INTRODUCTION: Viral remission after analytical treatment interruption (ATI), termed post-treatment control, has been described in a small proportion of HIV-positivepatients. This phenomenon has been separately associated to both low levels of HIV-1 proviral DNA as well as cell-associated RNA. We investigated whether the combination of both parameters could help predict delayed viral rebound after treatment interruption (TI). METHODS: We conducted an open single-arm ATI study in four Belgian HIV reference centres from January 2016 to July 2018. Eligible participants were adults who had fewer than 50 HIV-1 RNA copies/mL for more than two years, more than 500 CD4 cells/µL for more than three months, and were in general good health. Consenting participants who had fewer than 66 copies total HIV-1 DNA (t-DNA) and fewer than 10 copies cell-associated HIV-1 unspliced RNA (US-RNA) per million peripheral blood mononuclear cells (PBMCs), interrupted therapy and were monitored closely.

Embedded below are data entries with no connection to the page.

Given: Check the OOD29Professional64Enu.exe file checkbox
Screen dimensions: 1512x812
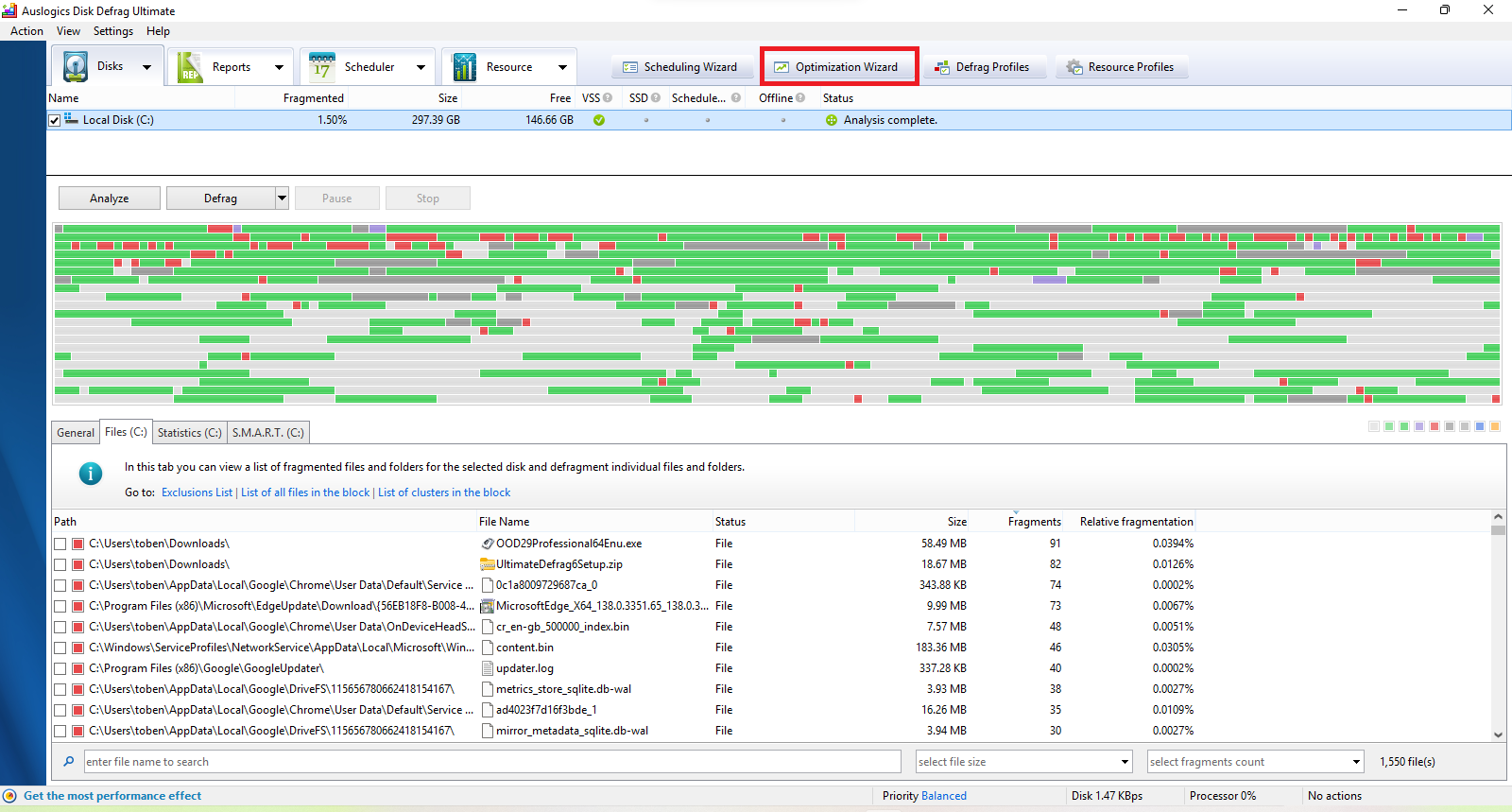Looking at the screenshot, I should pyautogui.click(x=60, y=544).
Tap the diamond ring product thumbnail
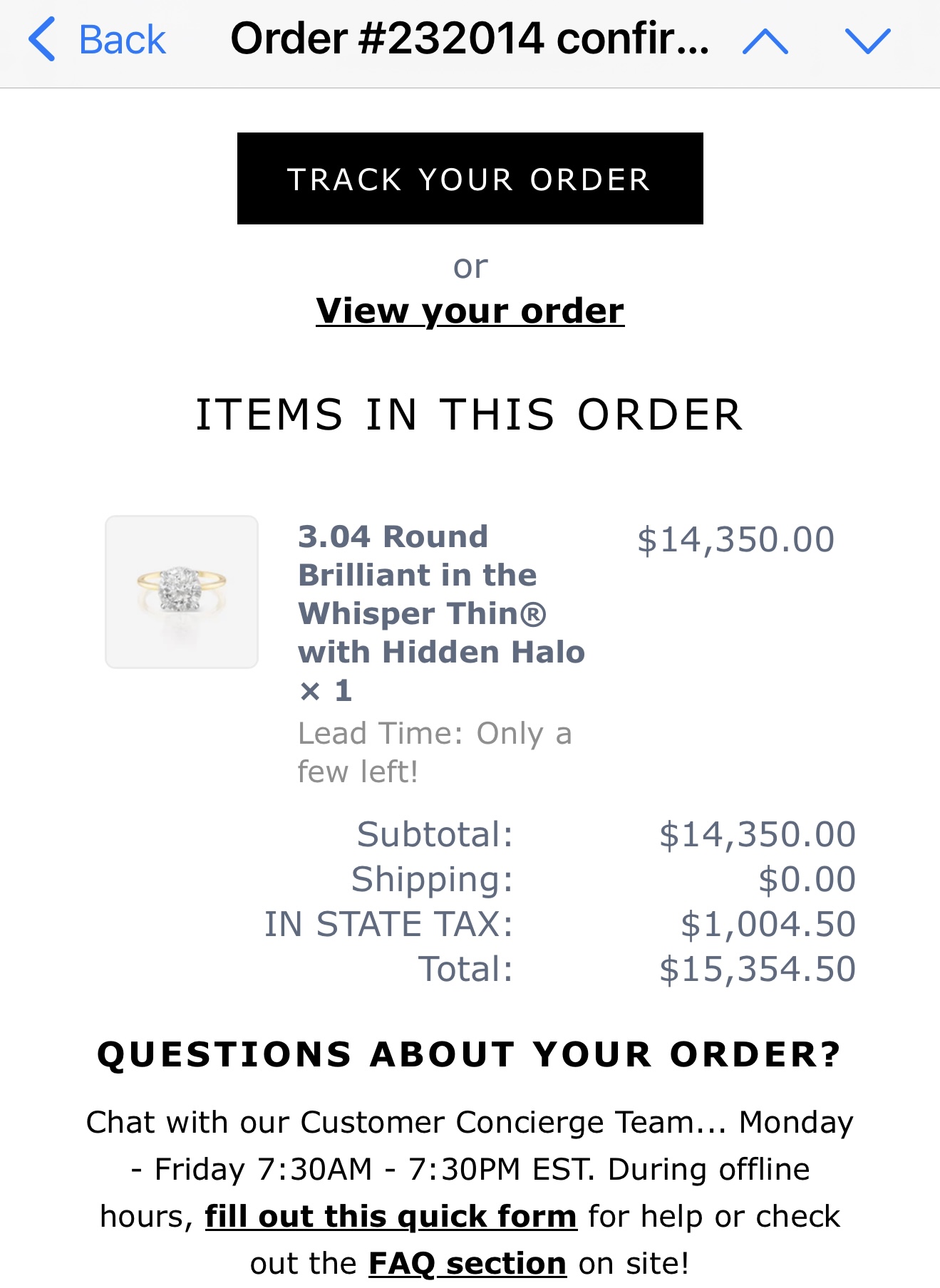 [182, 592]
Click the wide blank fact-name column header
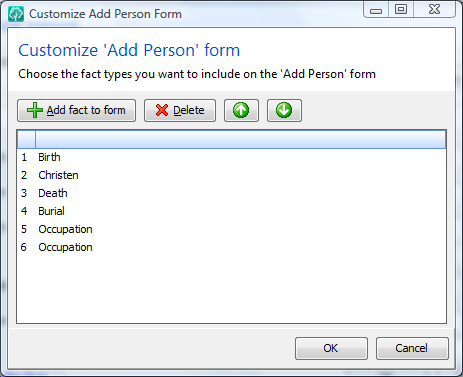This screenshot has height=377, width=463. (x=240, y=139)
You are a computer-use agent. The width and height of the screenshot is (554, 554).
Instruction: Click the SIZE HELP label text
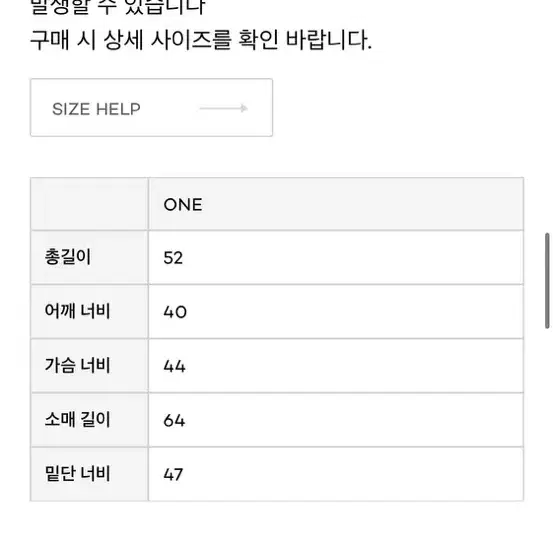[96, 109]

Antiretroviral therapy (ART) was resumed after two consecutive viral loads exceeding 1000 copies or one exceeding 10,000 copies/mL. The primary outcome was the proportion of participants with fewer than 50 HIV-1 RNA copies/mL 48 weeks after TI. Secondary outcomes were time to viral rebound, the frequency of serious adverse events (AEs) and evolution of t-DNA and US-RNA after TI. RESULTS: All 16 consenting participants who interrupted therapy experienced rapid viral rebound two to eight weeks after TI. No serious AEs were observed. Levels of t-DNA and US-RNA increased after TI but returned to pre-ATI levels after treatment restart. None of the studied demographic, clinical and biological parameters were predictive of time of viral rebound. CONCLUSIONS: The combination of low levels of t-DNA and US-RNA in PBMCs, corresponding respectively to a small and transcriptionally silent viral reservoir, is not predictive of viral remission after TI in patients on ART.